# This is the final, end-to-end execution plan. I have updated both the **Data Processor** (to handle your specific JSON headers) and the **Streamlit Dashboard** (to match the new data structure).

### **Step 1: Create `data_processor_v3.py**`

This script converts your messy 1-million-row file into a clean, small ZIP file for the dashboard. It solves the "empty fields" issue by parsing the JSON categories correctly.

In [None]:
import pandas as pd
import numpy as np
import re
import json

# ==========================================
# CONFIGURATION
# ==========================================
# 1. CHANGE THIS to your large file name
INPUT_FILE = "tech_talent_radar.csv"
OUTPUT_FILE = "tech_talent_radar_final.zip"
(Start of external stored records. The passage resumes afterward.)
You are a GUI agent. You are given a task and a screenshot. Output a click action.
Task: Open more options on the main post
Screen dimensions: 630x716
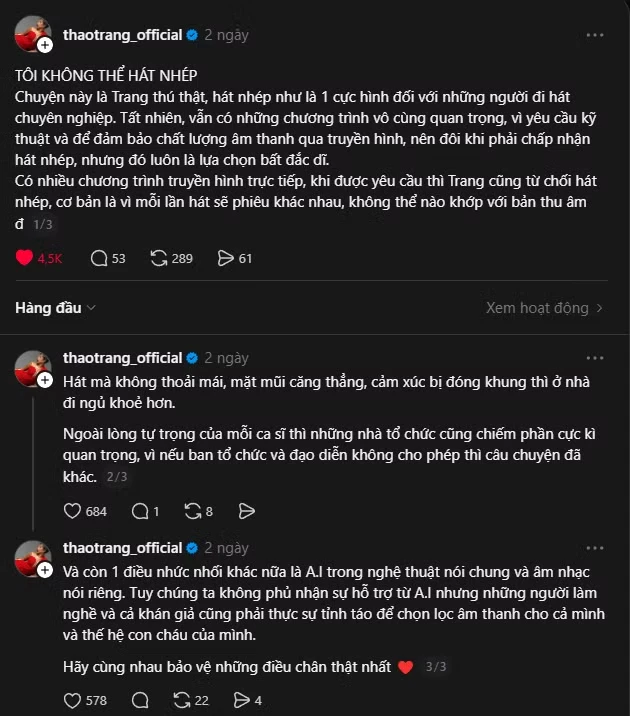click(x=595, y=35)
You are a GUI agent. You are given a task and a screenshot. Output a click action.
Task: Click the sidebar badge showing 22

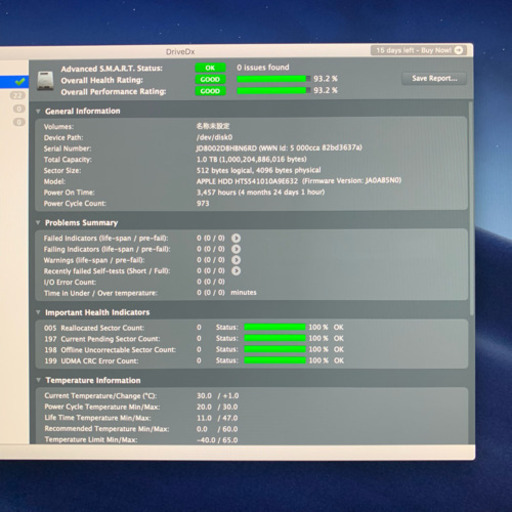(x=17, y=96)
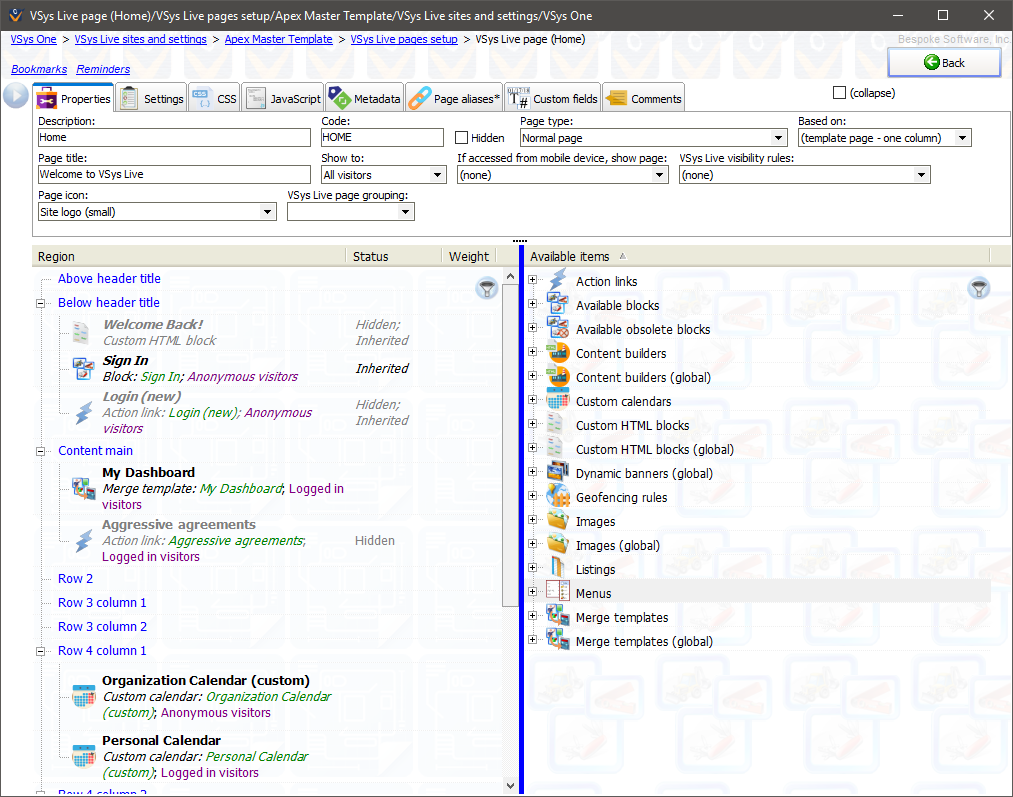Open the Bookmarks link
Screen dimensions: 1013x797
(x=39, y=69)
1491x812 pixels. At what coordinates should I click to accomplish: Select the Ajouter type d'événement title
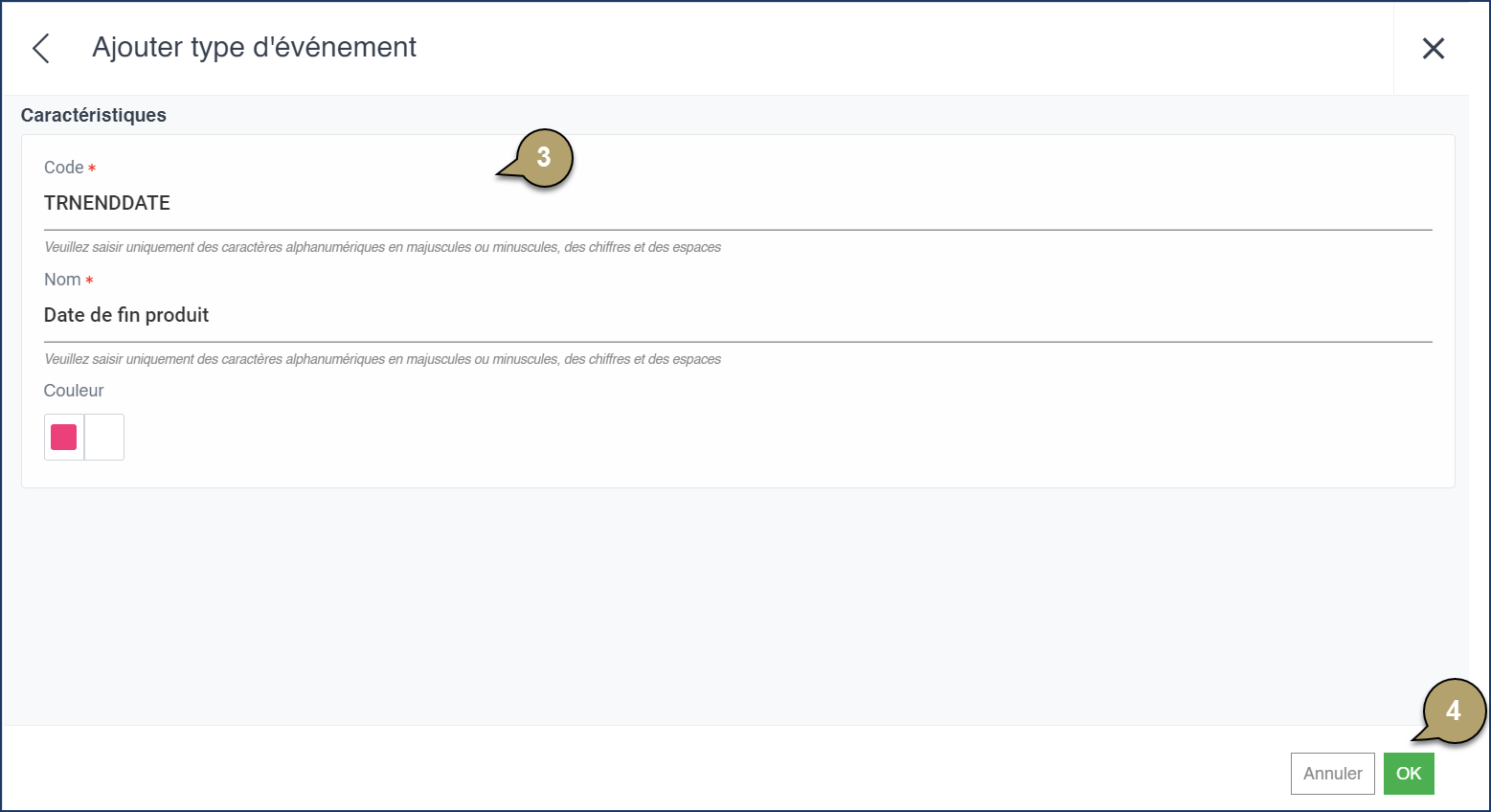click(254, 47)
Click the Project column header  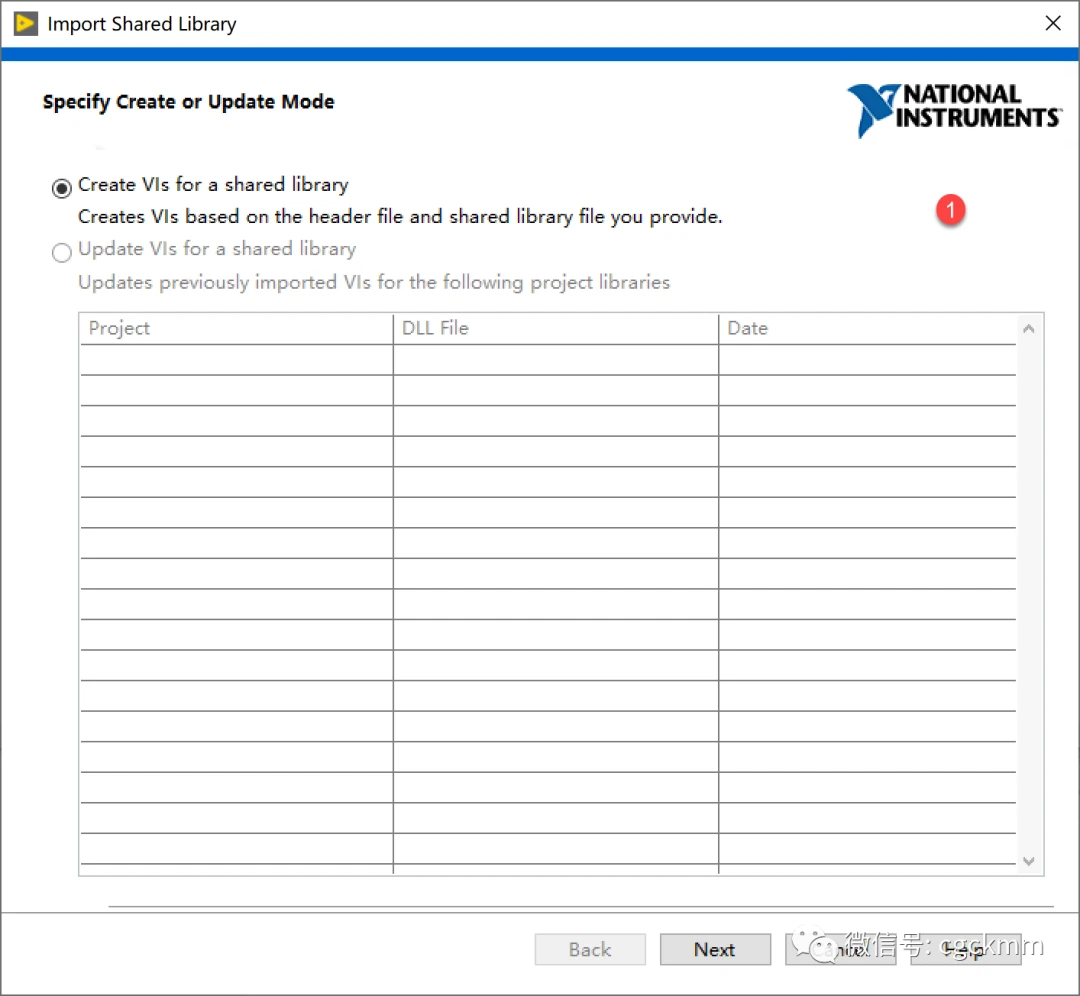(x=236, y=329)
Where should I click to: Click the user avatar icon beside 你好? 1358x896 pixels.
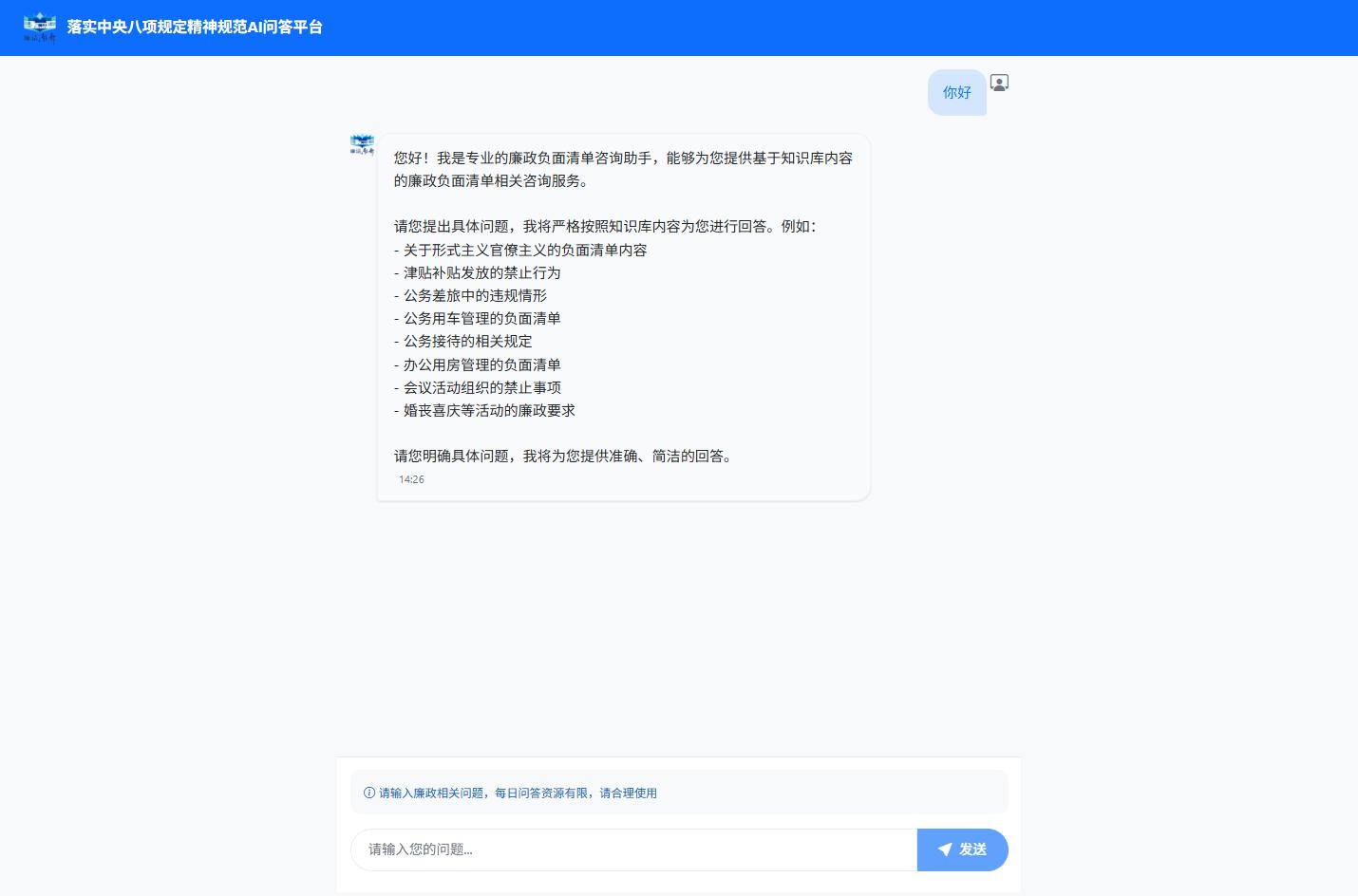click(999, 83)
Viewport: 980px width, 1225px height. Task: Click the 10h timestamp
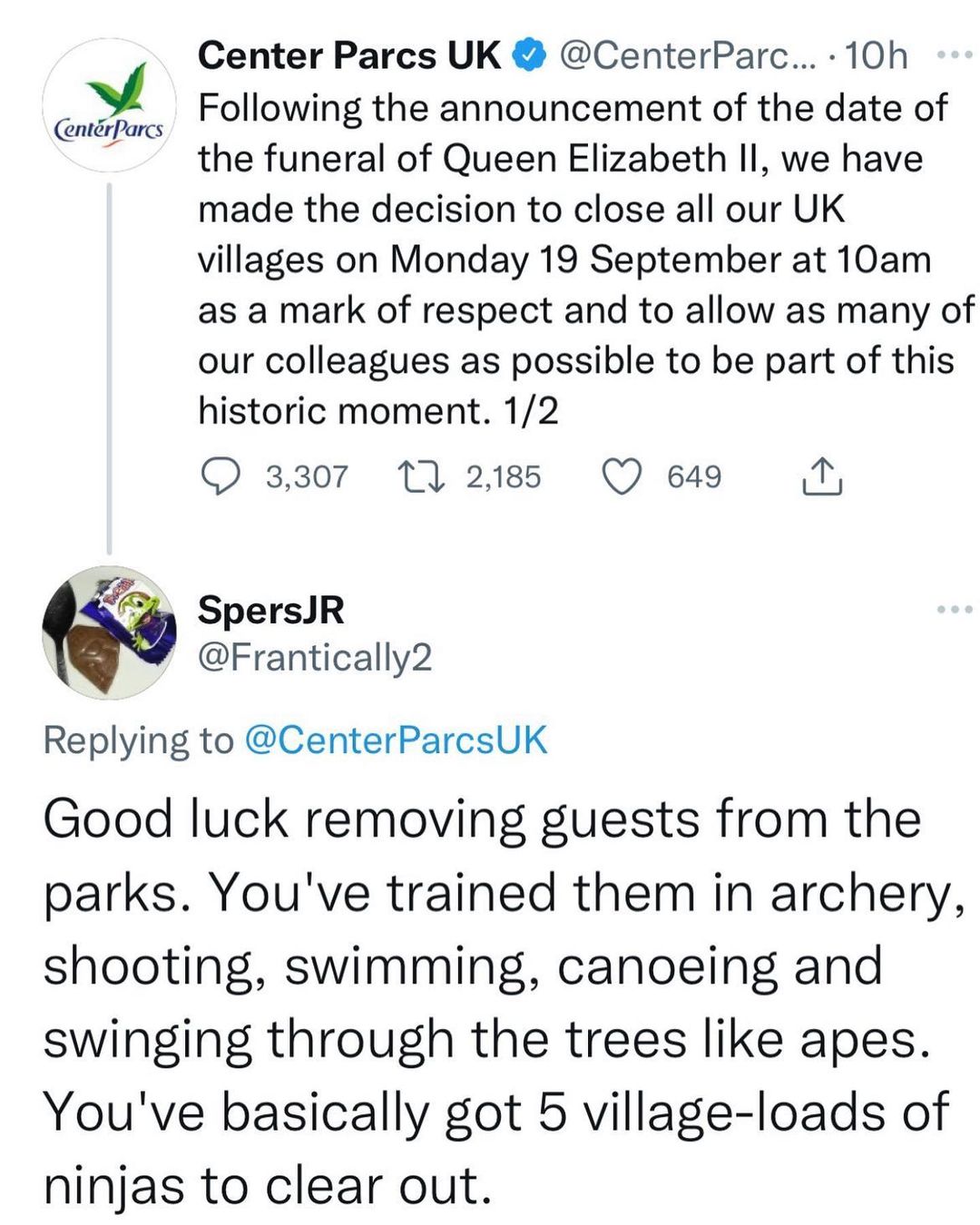point(876,56)
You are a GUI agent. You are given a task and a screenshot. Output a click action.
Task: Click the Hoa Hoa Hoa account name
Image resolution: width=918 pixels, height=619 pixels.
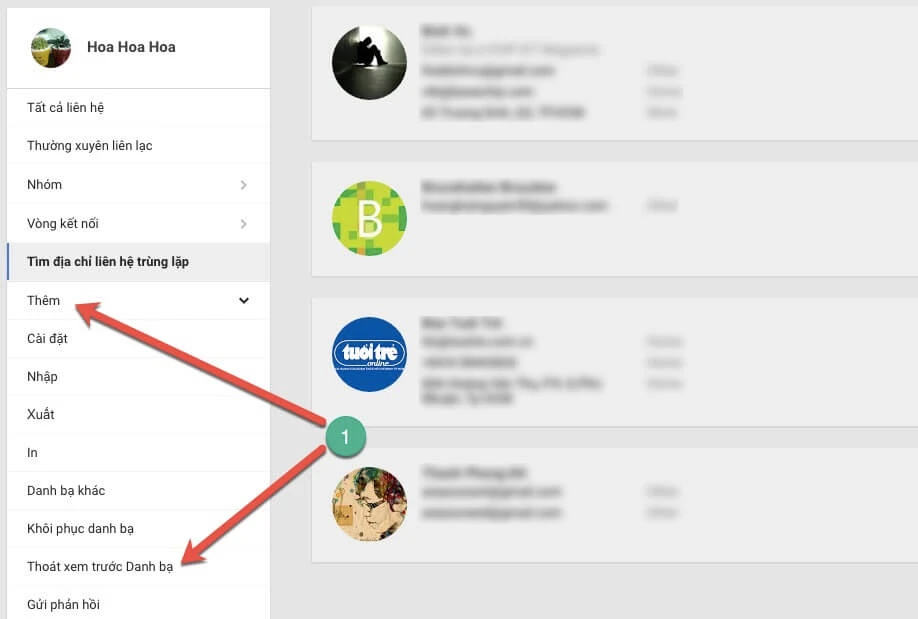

# 2. Define Tech Stack Keywords (The Strategy Engine)
TECH_KEYWORDS = {
    'Python': r'\bpython\b',
    'Java': r'\bjava\b',
    'React/JS': r'\b(react|node|javascript|typescript|vue|angular)\b',
    'Cloud/AWS': r'\b(aws|azure|cloud|gcp|google cloud)\b',
    'Data/AI': r'\b(data|ai|machine learning|nlp|torch|tensorflow|bi|tableau)\b',
    'Cybersecurity': r'\b(cyber|security|infosec)\b',
    'DevOps': r'\b(devops|sre|ci/cd|kubernetes|docker|jenkins)\b',
    '.NET/C#': r'\b(\.net|c#|dotnet)\b',
    'Civil/Struct': r'\b(civil|structural|tunnel|bridge|geotechnical)\b',
    'Mechanical': r'\b(mechanical|hvac|piping|m&e)\b',
    'Electrical': r'\b(electrical|power|switchgear)\b'
}

def parse_categories(val):
    """Extracts category names from JSON string."""
    try:
        # Handle string representation of list
        if isinstance(val, str) and val.strip().startswith('['):
            # Safe eval or json load
            val = val.replace("'", '"') # Fix common quote issues
            data = json.loads(val)
            return [item.get('category', '') for item in data]
        return []
    except:
        return []

def get_tech_stack(title):
    """Scans title for keywords to assign a 'Stack'."""
    title = str(title).lower()
    for stack, pattern in TECH_KEYWORDS.items():
        if re.search(pattern, title):
            return stack
    return None

def clean_salary(val):
    try:
        return float(val)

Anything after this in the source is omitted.